As stiffness increases, their pain generally lessens. Individuals with frozen shoulder have reported that they experience more pain in the evenings, or when attempting to move their shoulder. It can take up to around two years for a frozen shoulder to heal, with individuals experiencing pain for between two and nine months. Although, in some cases, treatment may be required, frozen shoulder usually resolves itself on its own.
The three stages of frozen shoulder
Frozen shoulder passes through three stages before the shoulder returns to normal. These are:
- The “freezing” stage – when pain is the most pronounced, often making it difficult to sleep at night
- The “frozen” stage – when mobility is significantly reduced. This phase can last anywhere between 3 and 9 months.
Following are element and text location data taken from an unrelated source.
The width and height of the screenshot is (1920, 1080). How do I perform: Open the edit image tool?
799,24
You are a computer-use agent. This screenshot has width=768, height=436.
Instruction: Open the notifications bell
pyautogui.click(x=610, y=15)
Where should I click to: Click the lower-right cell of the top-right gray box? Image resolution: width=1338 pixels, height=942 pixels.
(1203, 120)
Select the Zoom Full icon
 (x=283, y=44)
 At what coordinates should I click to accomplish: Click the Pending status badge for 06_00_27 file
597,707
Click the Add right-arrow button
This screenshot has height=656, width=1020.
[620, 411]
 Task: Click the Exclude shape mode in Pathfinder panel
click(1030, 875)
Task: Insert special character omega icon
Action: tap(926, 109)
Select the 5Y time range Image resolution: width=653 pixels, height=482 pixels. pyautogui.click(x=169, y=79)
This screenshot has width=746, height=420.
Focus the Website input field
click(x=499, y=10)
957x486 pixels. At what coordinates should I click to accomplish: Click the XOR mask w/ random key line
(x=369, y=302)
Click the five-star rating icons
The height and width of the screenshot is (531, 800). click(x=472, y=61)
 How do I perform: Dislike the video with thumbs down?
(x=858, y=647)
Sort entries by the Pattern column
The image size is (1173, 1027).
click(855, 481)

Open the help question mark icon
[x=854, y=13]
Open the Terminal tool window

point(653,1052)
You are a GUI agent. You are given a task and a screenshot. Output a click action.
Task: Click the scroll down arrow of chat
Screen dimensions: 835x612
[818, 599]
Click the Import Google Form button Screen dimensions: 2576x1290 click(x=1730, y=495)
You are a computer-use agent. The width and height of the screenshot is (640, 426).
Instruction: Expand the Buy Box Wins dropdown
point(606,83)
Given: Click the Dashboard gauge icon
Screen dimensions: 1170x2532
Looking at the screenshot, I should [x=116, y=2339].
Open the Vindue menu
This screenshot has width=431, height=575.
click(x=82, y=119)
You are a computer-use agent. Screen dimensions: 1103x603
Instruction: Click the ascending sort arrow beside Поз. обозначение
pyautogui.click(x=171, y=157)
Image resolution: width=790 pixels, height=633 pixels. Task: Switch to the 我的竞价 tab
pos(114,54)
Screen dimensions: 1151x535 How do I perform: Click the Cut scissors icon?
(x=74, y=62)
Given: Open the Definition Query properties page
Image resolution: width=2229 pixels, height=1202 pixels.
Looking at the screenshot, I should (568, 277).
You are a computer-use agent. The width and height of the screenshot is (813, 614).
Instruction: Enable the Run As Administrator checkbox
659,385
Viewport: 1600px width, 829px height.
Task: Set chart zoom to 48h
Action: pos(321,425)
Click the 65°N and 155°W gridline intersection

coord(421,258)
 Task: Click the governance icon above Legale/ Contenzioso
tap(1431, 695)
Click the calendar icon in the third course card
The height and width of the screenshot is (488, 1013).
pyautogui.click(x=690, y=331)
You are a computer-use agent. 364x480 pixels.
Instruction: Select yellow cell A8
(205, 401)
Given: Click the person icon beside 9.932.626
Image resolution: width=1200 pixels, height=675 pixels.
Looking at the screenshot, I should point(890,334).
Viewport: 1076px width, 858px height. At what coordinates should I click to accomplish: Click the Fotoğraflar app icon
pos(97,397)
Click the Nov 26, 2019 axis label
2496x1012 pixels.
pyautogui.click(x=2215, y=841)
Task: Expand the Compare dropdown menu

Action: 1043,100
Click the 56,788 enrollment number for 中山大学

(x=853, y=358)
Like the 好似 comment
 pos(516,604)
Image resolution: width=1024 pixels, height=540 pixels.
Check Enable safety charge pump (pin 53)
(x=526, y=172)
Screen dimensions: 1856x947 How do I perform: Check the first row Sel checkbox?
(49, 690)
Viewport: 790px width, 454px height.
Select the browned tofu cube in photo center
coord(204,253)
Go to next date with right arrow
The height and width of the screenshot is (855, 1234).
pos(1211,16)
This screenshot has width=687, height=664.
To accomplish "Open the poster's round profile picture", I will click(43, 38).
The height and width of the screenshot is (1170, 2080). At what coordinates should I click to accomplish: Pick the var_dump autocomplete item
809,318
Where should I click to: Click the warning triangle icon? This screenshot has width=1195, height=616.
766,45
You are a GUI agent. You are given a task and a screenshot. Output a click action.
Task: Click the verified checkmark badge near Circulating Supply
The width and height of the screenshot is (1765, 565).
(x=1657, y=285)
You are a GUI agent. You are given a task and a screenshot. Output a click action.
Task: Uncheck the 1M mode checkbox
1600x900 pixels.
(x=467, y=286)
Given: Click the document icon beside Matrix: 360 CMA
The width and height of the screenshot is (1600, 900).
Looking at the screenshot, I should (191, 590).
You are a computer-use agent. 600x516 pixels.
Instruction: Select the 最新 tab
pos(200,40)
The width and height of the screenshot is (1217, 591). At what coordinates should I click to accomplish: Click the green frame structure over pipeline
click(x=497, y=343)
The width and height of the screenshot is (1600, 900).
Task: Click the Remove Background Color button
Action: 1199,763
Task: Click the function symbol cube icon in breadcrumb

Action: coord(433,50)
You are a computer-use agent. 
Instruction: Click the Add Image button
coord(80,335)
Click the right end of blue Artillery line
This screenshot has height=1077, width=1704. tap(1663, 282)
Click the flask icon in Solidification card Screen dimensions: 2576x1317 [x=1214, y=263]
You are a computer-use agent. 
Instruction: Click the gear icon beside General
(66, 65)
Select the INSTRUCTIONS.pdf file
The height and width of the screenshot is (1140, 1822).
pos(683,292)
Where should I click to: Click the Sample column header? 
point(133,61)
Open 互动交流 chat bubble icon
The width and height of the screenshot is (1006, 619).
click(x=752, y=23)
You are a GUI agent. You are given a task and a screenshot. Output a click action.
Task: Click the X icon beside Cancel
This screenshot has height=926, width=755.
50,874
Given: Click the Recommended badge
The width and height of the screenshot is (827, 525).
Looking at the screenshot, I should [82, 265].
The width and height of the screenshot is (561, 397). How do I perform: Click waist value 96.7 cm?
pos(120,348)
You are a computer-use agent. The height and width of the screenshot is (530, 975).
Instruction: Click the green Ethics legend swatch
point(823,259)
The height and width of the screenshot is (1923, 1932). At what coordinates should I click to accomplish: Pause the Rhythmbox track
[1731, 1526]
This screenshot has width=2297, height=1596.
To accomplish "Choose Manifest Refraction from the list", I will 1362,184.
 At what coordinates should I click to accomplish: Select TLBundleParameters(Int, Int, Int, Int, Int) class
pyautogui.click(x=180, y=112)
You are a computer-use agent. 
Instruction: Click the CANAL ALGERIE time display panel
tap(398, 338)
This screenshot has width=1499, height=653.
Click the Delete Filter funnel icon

- The “thawing” stage – otherwise known as the recovery stage, lasting between 5 and 26 months, when flexibility gradually returns and pain decreases.
Despite its name, frozen shoulder has nothing to do with temperature, and can occur in a hot summer heatwave just as much as in a winter cold spell.
What is the treatment for frozen shoulder?
Even though frozen shoulder heals over time without any intervention, there are a number of measures that can be taken to provide pain relief and improve quality of life. Certain painkillers, such as codeine, that give shoulder pain relief. Exercises and physiotherapy can also alleviate frozen shoulder symptoms.
If you think you are developing frozen shoulder, or even if you’re already in the “frozen” stage, speak to a specialist to find out what will best work for you.